If you know my family personally or if you follow my blog on social media, then you’ve probably heard we’re moving.
My husband recently accepted a new job and we are moving away from East Texas and back home to South Louisiana. We have always felt like transplanted Cajuns here, even though growing up in Houston leaves me with no accent whatsoever! But my family is all from Louisiana–my dad’s first language was Cajun French, in fact.
Avery Island, Louisiana
My husband and I on a little getaway in South Louisiana two years ago. Now we’ll get to live near this place!
By the way, there were alligators right behind us as we were taking this picture. Don’t believe me?
My husband kept saying “Choot ’em, Gabby!”
We have wanted to be close to family so that grandparents can attend ballet recitals and we can be there for the births of little nieces and nephews. With this new job, we’ll be an hour away from the bulk of our family, though I do have family in the city where we are headed. It’s kind of amazing, actually.
My aunt is so excited about babysitting our kids, and we are so excited about getting a date night from time to time.
And we’re excited about crawfish and not having to spell out our last name. My last name is normal down there in the heart of Cajun country!
But while I did attend high school down in South Louisiana and my family is from there, it many ways it does not feel like home.
We moved to Texarkana 11 years ago, right after I graduated college. We were newlyweds and hadn’t celebrated our first wedding anniversary yet. A year later, we bought our first house.
It’s the house where we learned what a church body could be. We called a friend at church to ask if we could borrow his trailer to help us move into our first home and he said we could borrow his sons too.

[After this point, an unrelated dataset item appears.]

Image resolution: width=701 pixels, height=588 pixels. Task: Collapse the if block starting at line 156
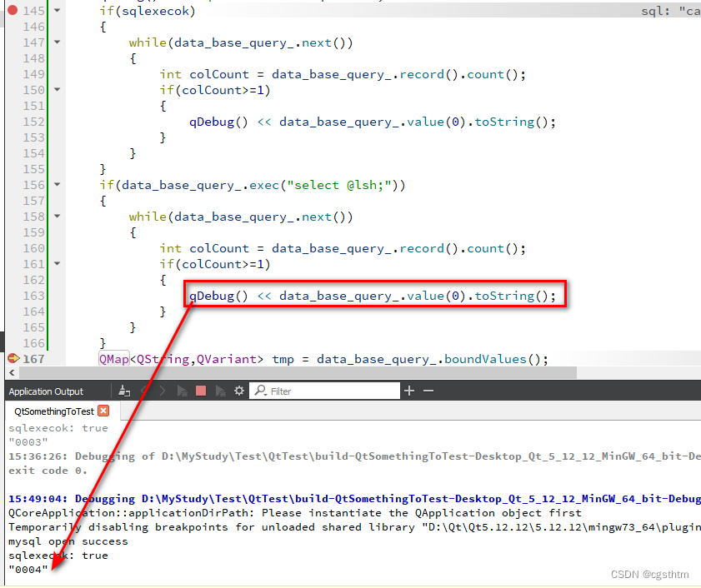pos(55,184)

This sweet family moved us across town into our house, a cute little 40s era home. Other friends stayed up with us past midnight, just trying to get our kitchen and bathrooms clean and organized enough for us to function when we first moved in. I was in graduate school and I had just started teaching high school. We needed all the help we could get!

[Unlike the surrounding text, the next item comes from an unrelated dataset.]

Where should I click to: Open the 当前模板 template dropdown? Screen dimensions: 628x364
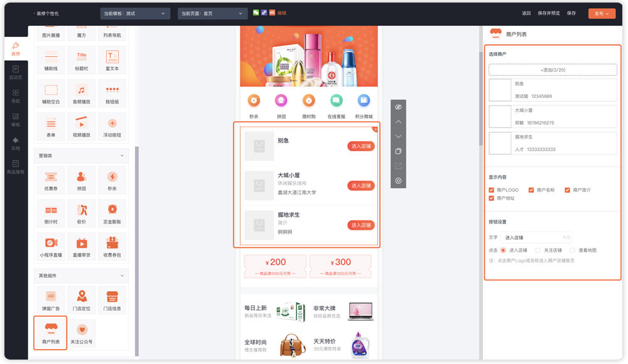[134, 13]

When you teach high school in a town, you really get to know the people. I can’t go anywhere without running into someone from the school district, from church, or from my local MOPS group, where I have been involved for 5 years. Oh, I will miss those mama friends! And I will miss running into my former students and seeing that they’re contributing members of society…most of the time.
And then there’s the church. It’s the church that had baby showers for every single Daigle baby. I counted 400+ diapers stowed away in the closet when I was pregnant with my first baby! It’s the church where we dedicated those babies, the church whose members brought us meals too many times to count. The church that loved us and ministered to us in amazing ways, including during our baby’s emergency lung surgery. Our friends there have done everything from holding my hair while I vomit in the church bathroom during pregnancy, scrubbing my toilets, to waiting with me to see if the little baby heartbeat that didn’t show up on the fetal doppler would appear on a sonogram. It did, by the way.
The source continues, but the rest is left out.